Instructions for the task: Beginning at the line that contains "Close the free trial banner", output each line exactly through the end of the records, and drop any pictures.
*** Listed entries Section Begins ***
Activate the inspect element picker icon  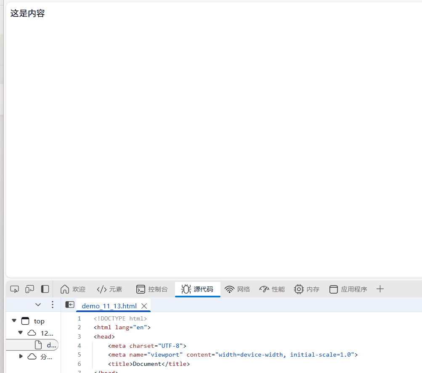[15, 289]
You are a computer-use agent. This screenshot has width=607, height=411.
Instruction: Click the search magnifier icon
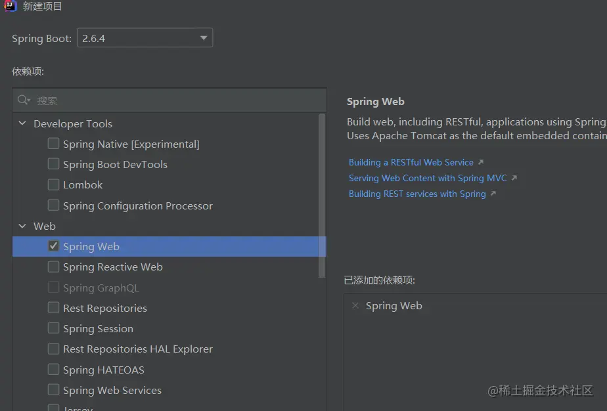click(x=24, y=100)
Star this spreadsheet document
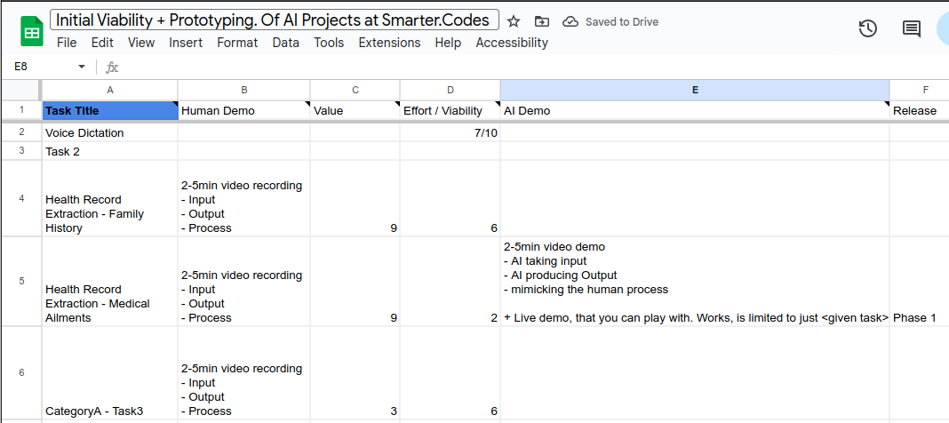The height and width of the screenshot is (423, 949). pyautogui.click(x=514, y=22)
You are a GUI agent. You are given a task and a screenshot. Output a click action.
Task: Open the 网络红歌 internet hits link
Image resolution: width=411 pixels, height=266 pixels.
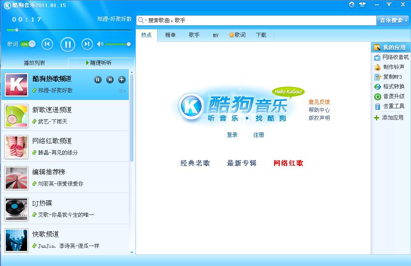(x=287, y=163)
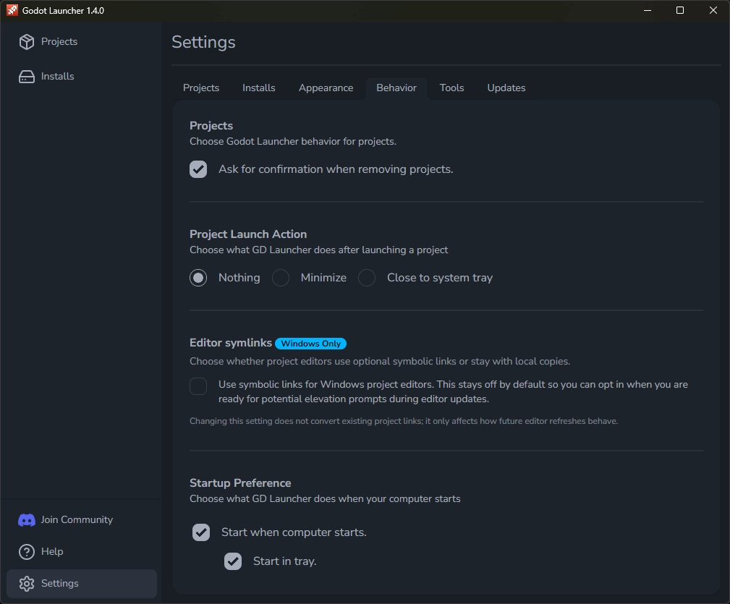
Task: Minimize the Godot Launcher window
Action: [x=647, y=11]
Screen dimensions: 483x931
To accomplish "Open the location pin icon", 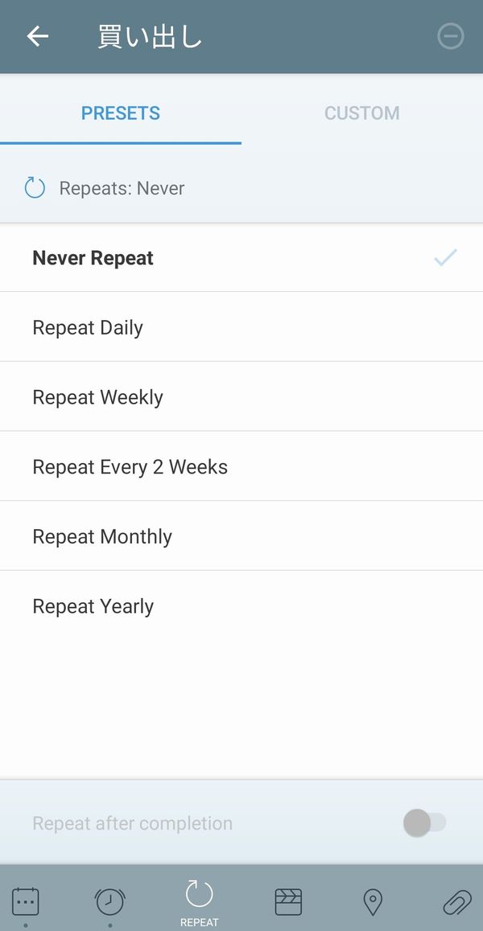I will (x=373, y=902).
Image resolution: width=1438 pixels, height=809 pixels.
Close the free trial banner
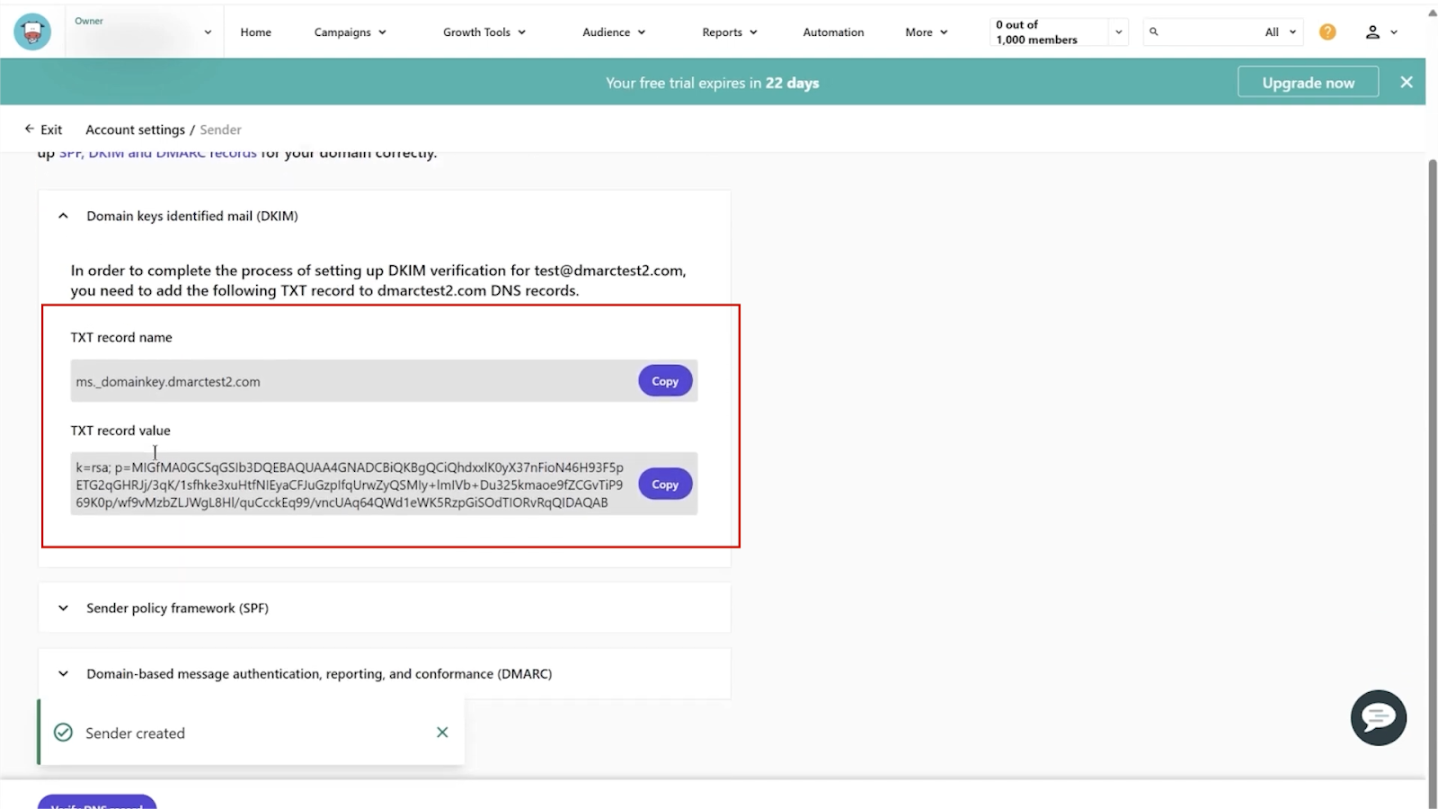pos(1407,83)
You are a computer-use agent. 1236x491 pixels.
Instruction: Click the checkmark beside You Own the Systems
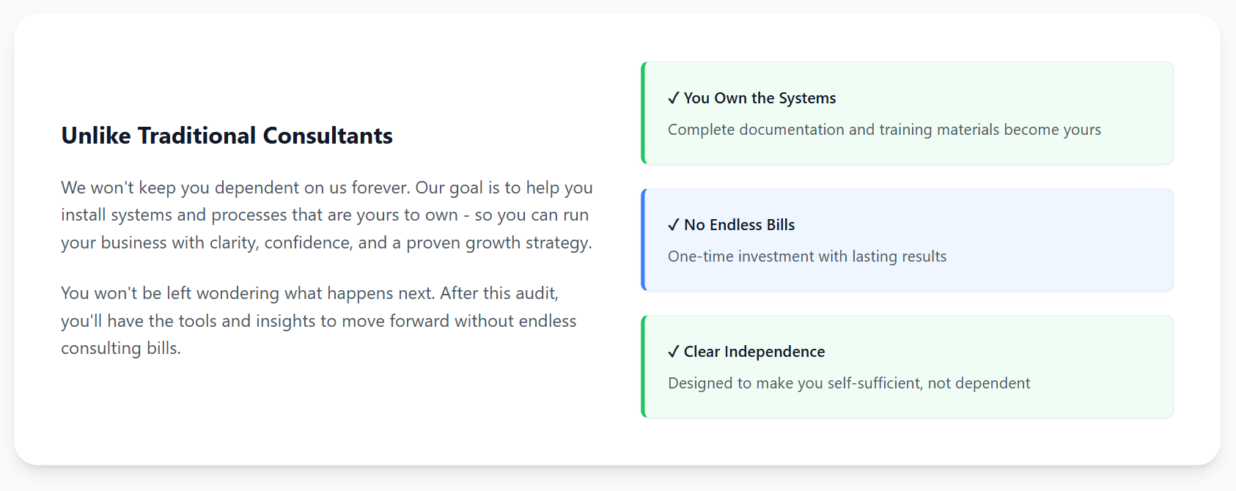tap(673, 98)
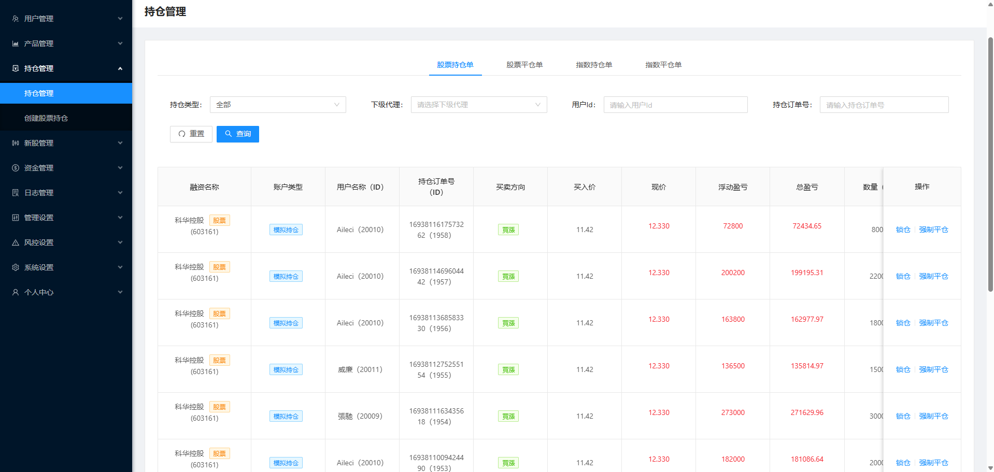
*** Listed entries Section Ends ***
Task result:
Close the free trial banner
pos(1407,83)
You are a computer-use agent. 1236x491 pixels.
Instruction: Click the checkmark beside You Own the Systems
tap(673, 98)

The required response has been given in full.